My failed attempt years ago to get a new Geo Metro came after promises by a car saleman in Westfield who, after receiving a large down payment, pulled a bait-and-switch trick on me. He dramtically unfurled a long computer printout that, he said, showed the car I wanted could not be had. Then he tried to foist off on me a used car from his lot.
To thwart the well-known custom of car dealers to take advantage of women buyers, I once enlisted my daughter's boyfriend to come with me to a dealership. Unfortunately, he showed up in Birkenstocks and shorts that made him seem no match for the ruthless salesman. Once, I even asked my ex-husband to be the symbolic male in another transaction.

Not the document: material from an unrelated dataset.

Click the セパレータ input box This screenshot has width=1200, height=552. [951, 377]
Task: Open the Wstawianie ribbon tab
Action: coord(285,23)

Having aged into the little old lady who mainly used a car for weekly grocery shopping, the thought of car payments, insurance, repairs and gas bills tended to make me agree with the proposition that taking public transportation or even using taxis will never cost as much as owning a car.
Perhaps the most chilling factor was my experience soon after I retired when I took my car to my trusty mechanics here in Plainfield for an inspection. I got a call that "something happened" and I needed a new transmission. Luckily, they knew where I could get one for $1,700. But the process took 18 days and when I got the car back, it shuddered mightily when I braked for left turns and stop lights. Turns out it needed three motor mounts for another $300. Or maybe it was something else. So much for trust in my mechanics.
Over the past year, even without a car, I was able to do just about everything necessary to do freelance reporting in addition to blogging. From Park & Seventh, it's easy to get around to the post office, library, school board and council meetings, train and bus routes and places to shop.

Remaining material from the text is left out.